Nearshoring often utilizes largely untapped talent, which means that high-quality candidates are easier to come by, shortening the overall hiring process.

Cultural similarity

While not a 1:1 match, as would be the case for any non-American country, nearby countries that are viable candidates for nearshoring are largely operating on the same value system as the U.S. Norms around meetings, work ethic, and collegial relationships are similar enough to make any adjustment period to onboarding a nearshored team a small one.

Nearshoring between Latin America and the United States

An obvious candidate for nearshoring is Latin America, given its proximity to the United States, large workforce, and advanced economic development. Cities like Medellín, Colombia are already hotbeds of digital nomadism for American remote workers; many Latin Americans also speak English, which helps ease communication.

Nearshoring in Latin America also sports the benefit of attractive destinations for business travel, relatively short plane flights to visit nearshore teams, and a robust culture of hard work and play that makes for excellent employees.

Nearshoring vs outsourcing

Nearshoring is, in effect, a form of outsourcing that favors proximity, culture, and communication over pure cost. It also has more ethical dimensions in that companies look for a constellation of traits in their employees, not simply the lowest cost imaginable. Nearshoring engenders a spirit of long-term investment that prioritizes quality — otherwise, these labor costs would take precedence over ease of communication and logistical considerations.

Other types of business models

Nearshoring is just one type of business strategy companies can employ to cut costs and incorporate a more international strategy. Here are some others:

Onshoring

Onshoring is, in many ways, the opposite of international outsourcing/nearshoring, in that it involves bringing operations back to a company’s home country after being stationed abroad. It can also refer to outsourcing certain services or products to third-party providers in the same country, like a customer service call center or an accounting firm.

Offshoring

Offshoring is the practice of outsourcing business practices or services to a low-cost foreign country to reduce costs.

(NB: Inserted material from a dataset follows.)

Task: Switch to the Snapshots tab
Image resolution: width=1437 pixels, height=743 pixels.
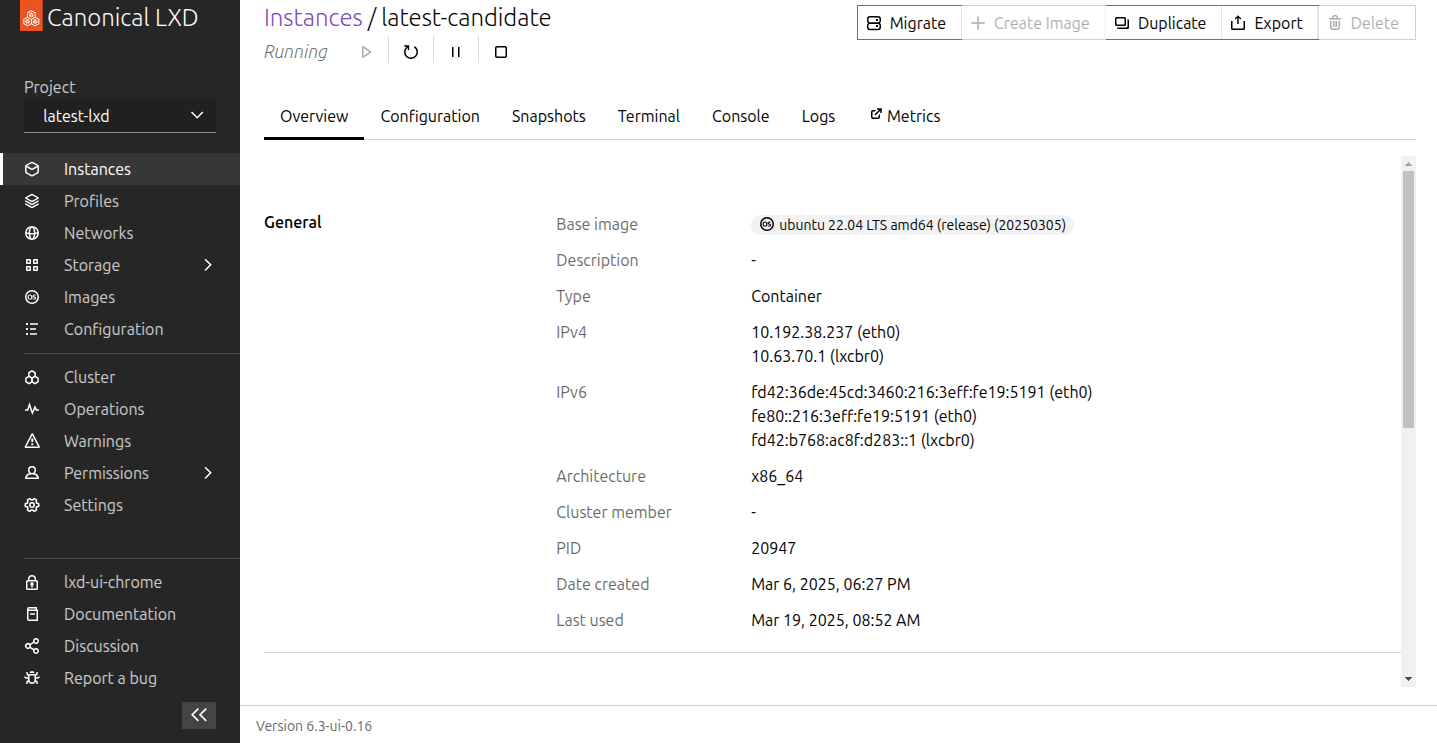Action: pos(548,115)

While it certainly can streamline a business and cut costs, it also poses communication, quality, and logistical risks, particularly if the country of choice for offshoring is on the other side of the world.

Reshoring

Reshoring is returning a formerly offshored or nearshored business practice to a company’s home country, reconsolidating business.

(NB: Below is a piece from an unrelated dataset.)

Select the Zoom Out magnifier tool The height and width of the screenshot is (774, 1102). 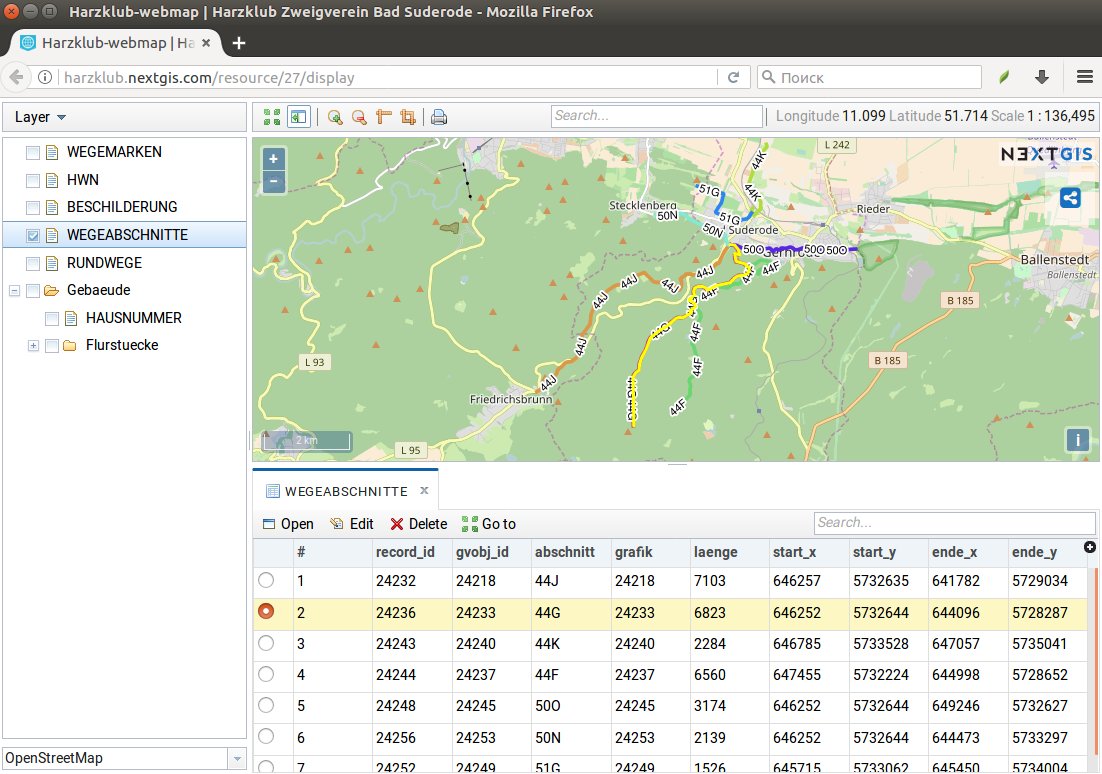point(360,117)
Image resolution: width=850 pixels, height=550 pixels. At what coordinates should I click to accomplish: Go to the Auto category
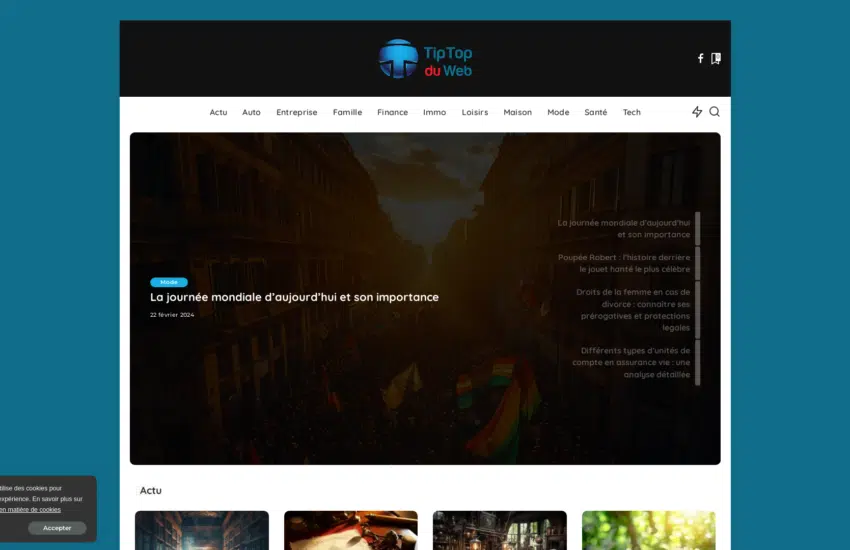pyautogui.click(x=251, y=112)
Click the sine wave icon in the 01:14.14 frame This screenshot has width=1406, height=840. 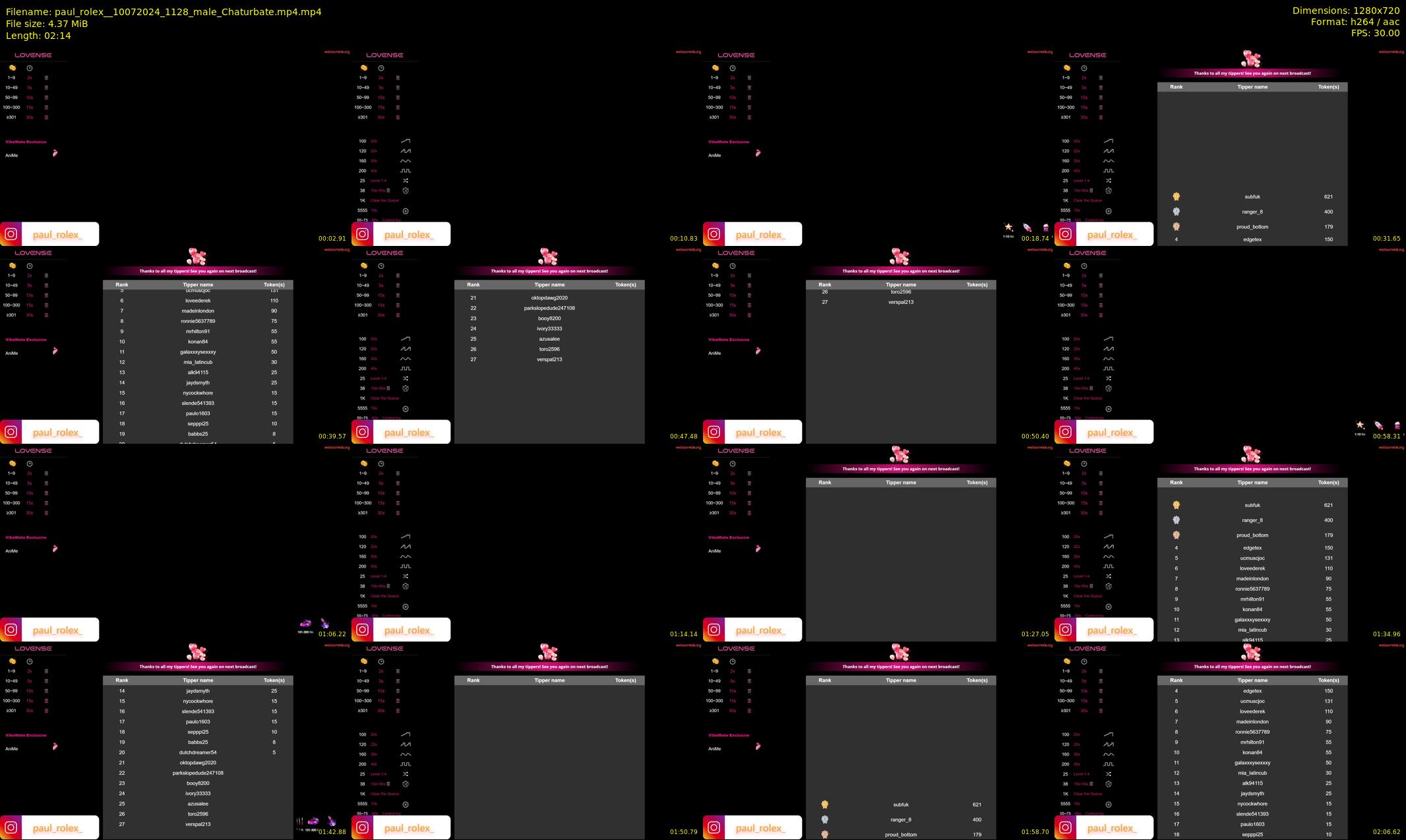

How to get started nearshoring

Nearshoring can be a daunting process — but we’re here to help. The first step is to figure out what aspect of your business needs could benefit from nearshoring. Do you need someone to build your website for the next six months, or are you looking for forward-thinking accounts or customer service representatives? Any sector of talent is available for nearshoring purposes, especially in LatAm, but figuring out who you need is a good first step.

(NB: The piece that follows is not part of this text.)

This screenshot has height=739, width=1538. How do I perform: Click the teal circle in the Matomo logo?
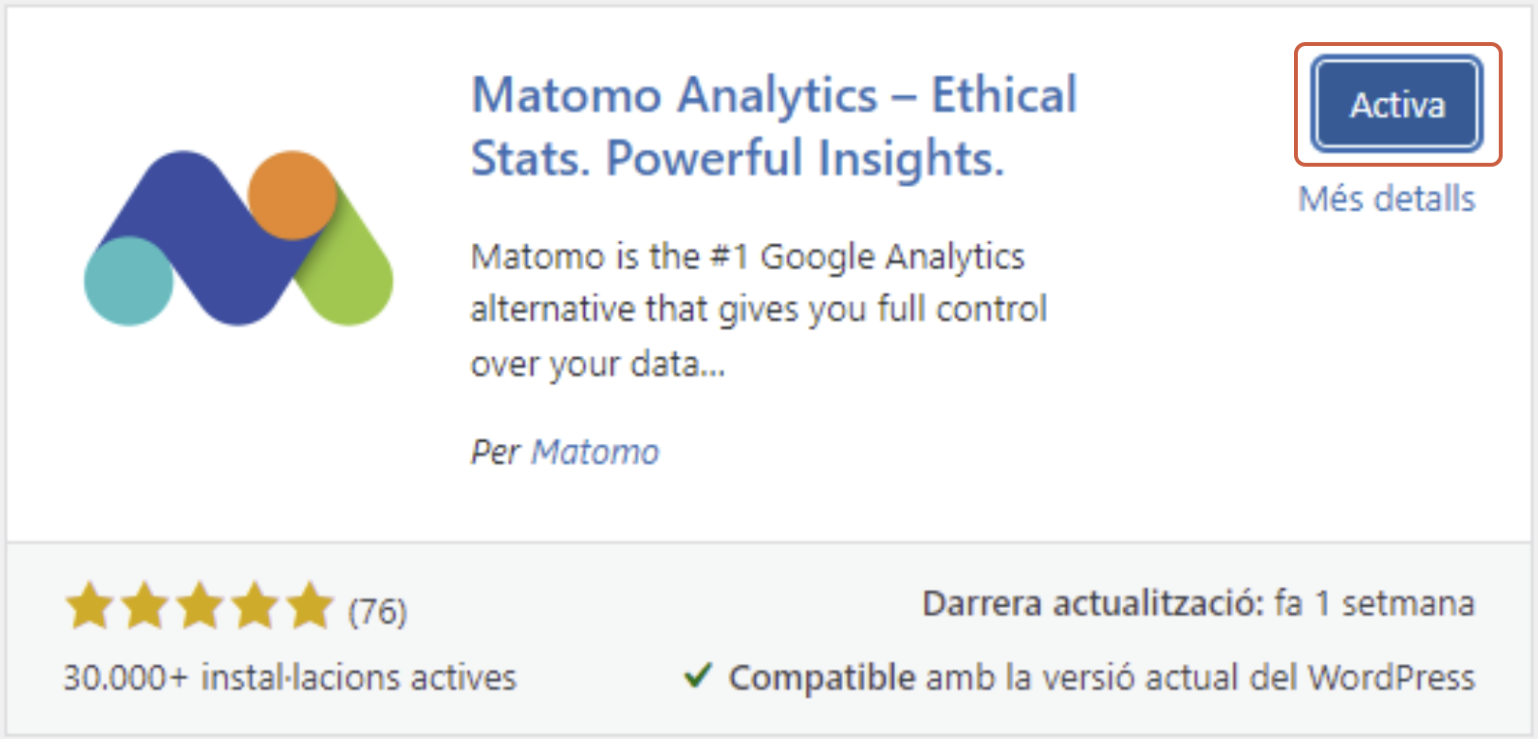(128, 281)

Rules, norms, & regulations

Managing accounting and payroll for U.S.-based employees is difficult enough: there are considerations around PTO, paid family leave, unpaid leave, disability, and overtime and/or bonus pay. When nearshoring to another country, this complexity compounds: besides currency exchange, there are also cultural norms to consider.

For example, some countries, like Uruguay, require PTO to be at double the pay rate of a typical work day. In contrast, other countries, such as Argentina and Mexico, have a 13th month of pay known as an aguinaldo, typically paid around the holiday season. Without careful inquiry into payroll, tax law, and employment customs, nearshoring can have many hidden labor costs.

Conclusion

Nearshoring provides a practical and high-quality solution to many companies looking to scale quickly and with a team that will cost less and deliver a high-quality product. With smoother logistics and communication, startups should consider nearshoring to build their business faster and embrace an international collaborative culture.